Penelitian ketiga yang
dipresentasikan tentang Indonesia, dengan judul Democracy Transition in
Indonesia from 1945 to 1999. Saya agak
kaget dan dalam hati mengatakan orang itu agak “bonek” karena berani melakukan
penelitian seperti itu hanya berdasar buku-buku dan bukan dari sumber data
primer. Apalagi yang bersangkutan tidak
dapat berbahasa Indonesia. Sekali lagi
dari perpekstif positif, orang Miyanmar punya rasa percaya diri tinggi dan setengahnya
nekat. Mungkin itu diperlukan untuk
mempercepat kemajuan Miyanmar yang relatif tertinggal dibanding negara lain di
Asean.
Saya juga terkesan
dengan sopir yang melayani kami selama di Yangoon. Sayang saya lupa tidak bertanya siapa
namanya. “Walaupun” sopir tetapi dapat
berbahasa Inggris cukup baik. Orangnya
juga sangat percaya diri, sehingga selalu mengajak ngobrol dan sekaligus
bertindak sebagai guide dengan menunjukkan ini dan itu selama perjalanan.

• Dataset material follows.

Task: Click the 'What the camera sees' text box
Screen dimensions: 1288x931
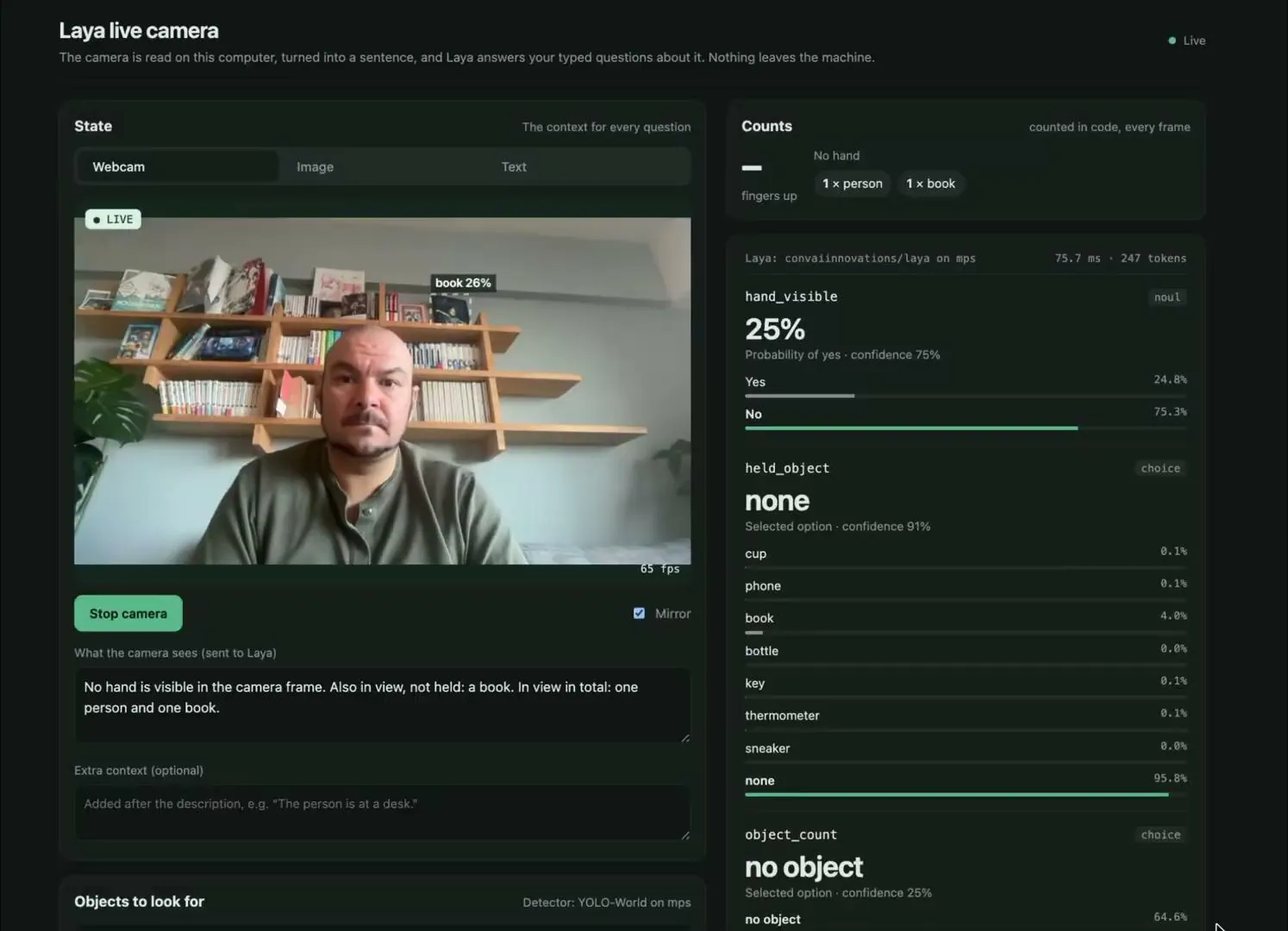Action: coord(383,705)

Beliau juga dapat menjelaskan danau yang
cantik itu disebut Victoria Lake di era penjajahan Inggris dulu, tetapi sekarang
disebut danau............ (maaf saya lupa) karena memang itu nama aslinya dalam
bahasa Miyanmar. Beliau juga menunjukkan
rumah seorang konglomerat yang katanya kekayaannya tidak terhitung. Katanya orangnya sombong dan tidak mau
menyumbang ke masyarakat. Dia lebih
senang menggunakan uangnya untuk mengundang Tiger Wood untuk sekedar bermain
golf dengan yang uang saku sangat besar, dari pada mendonasikan untuk
masyarakat Miyanmar. Saya tidak tahu
kebenaran cerita itu, tetapi yang jelas Pak Sopir Seameo Chat itu percaya diri,
berpengetahuan cukup luas dan pandai berbahasa Inggris.